- _Brief_:
Output, exactly as written, the lines below starting at the line containing "Click the '2. 读取方式' list item" and ending at the line containing "Viewport: 1024px width, 616px height.". Drop the pictures and keep both end lines.

Collected data entries:
────────
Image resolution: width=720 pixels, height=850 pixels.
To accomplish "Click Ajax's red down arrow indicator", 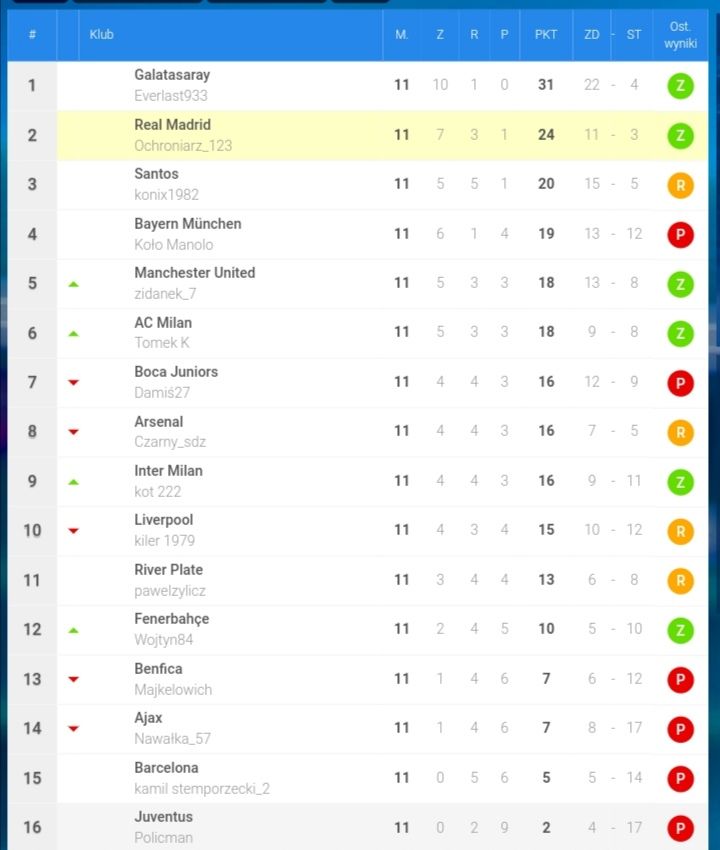I will pos(74,729).
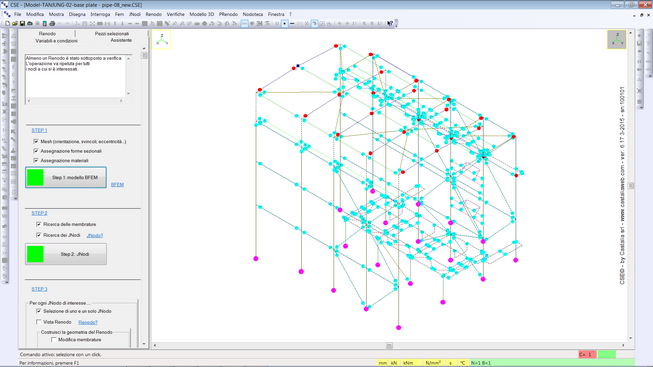653x367 pixels.
Task: Click the assistant panel scroll down arrow
Action: tap(144, 344)
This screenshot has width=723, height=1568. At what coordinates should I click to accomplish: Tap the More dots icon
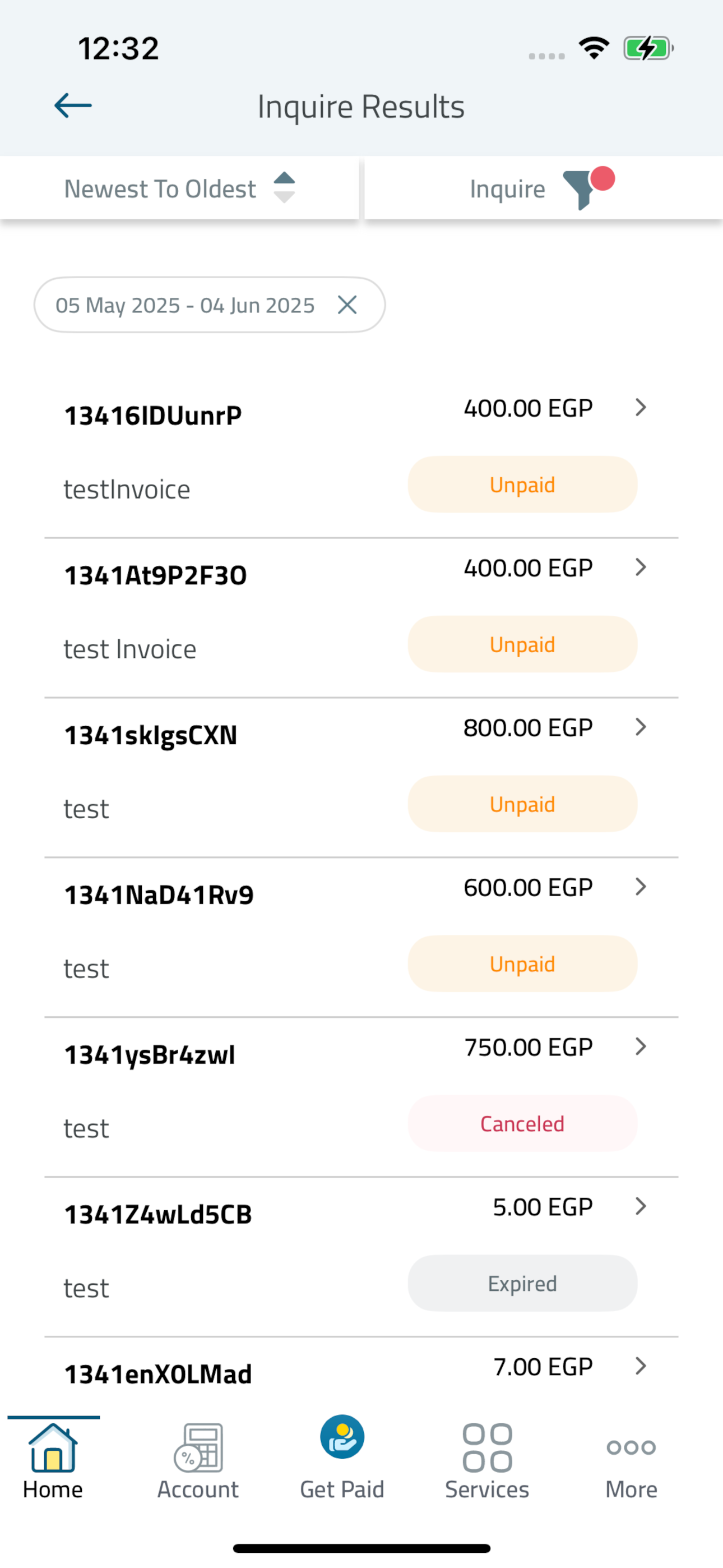tap(631, 1447)
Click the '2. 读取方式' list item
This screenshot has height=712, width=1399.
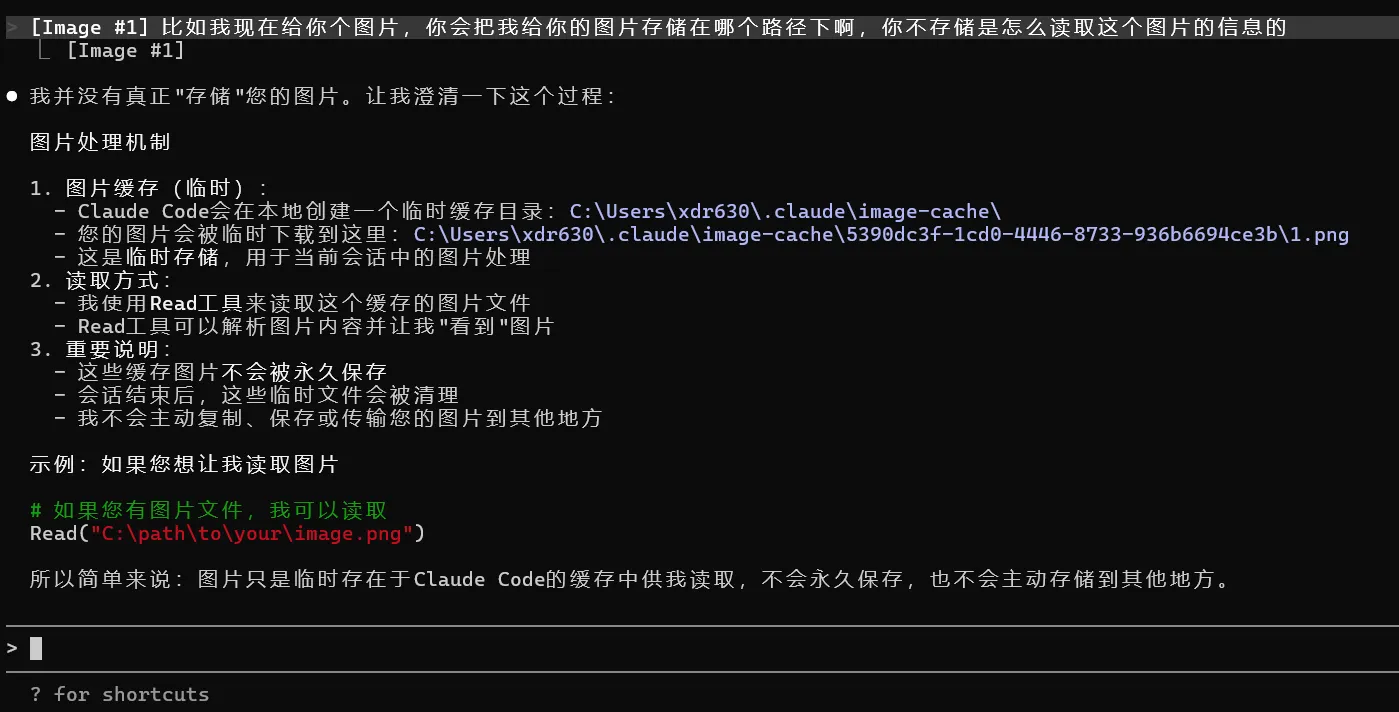point(100,280)
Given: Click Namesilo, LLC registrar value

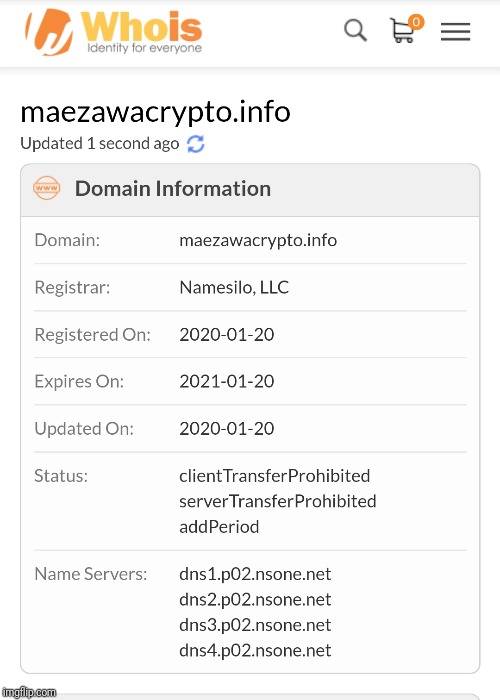Looking at the screenshot, I should pyautogui.click(x=234, y=287).
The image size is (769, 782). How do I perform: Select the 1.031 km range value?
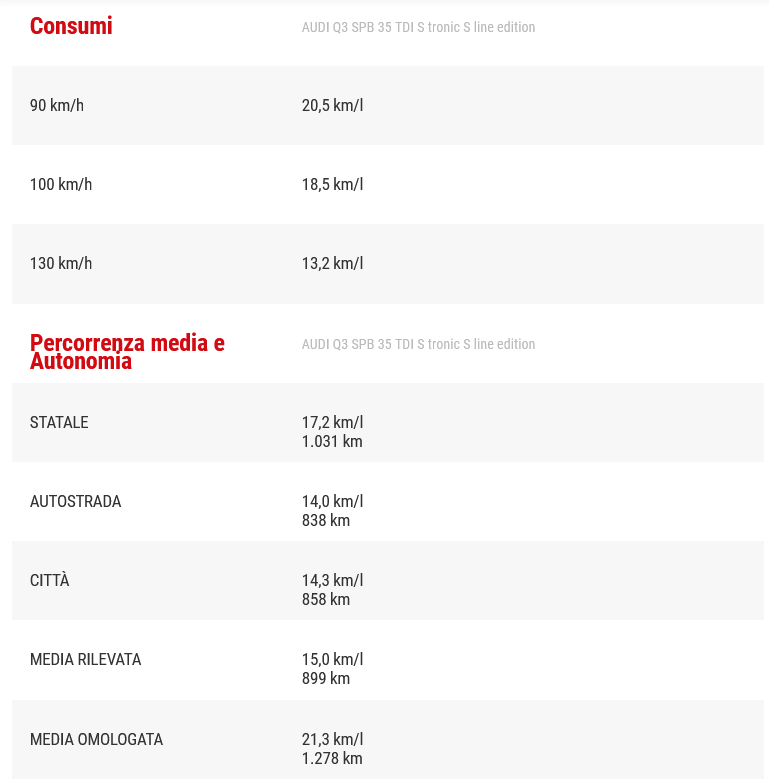coord(332,441)
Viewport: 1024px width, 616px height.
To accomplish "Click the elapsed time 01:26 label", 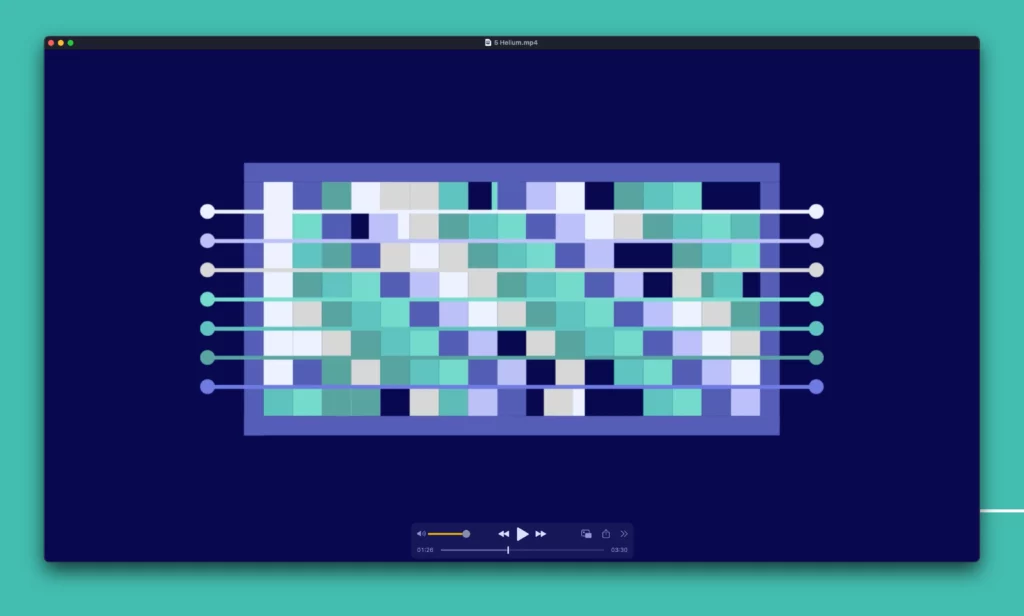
────────
- _Answer for this exercise_:
Click the '2. 读取方式' list item
This screenshot has height=712, width=1399.
point(100,280)
Given: Click Namesilo, LLC registrar value

Looking at the screenshot, I should pyautogui.click(x=234, y=287).
The image size is (769, 782). How do I perform: Select the 1.031 km range value?
coord(332,441)
Viewport: 1024px width, 616px height.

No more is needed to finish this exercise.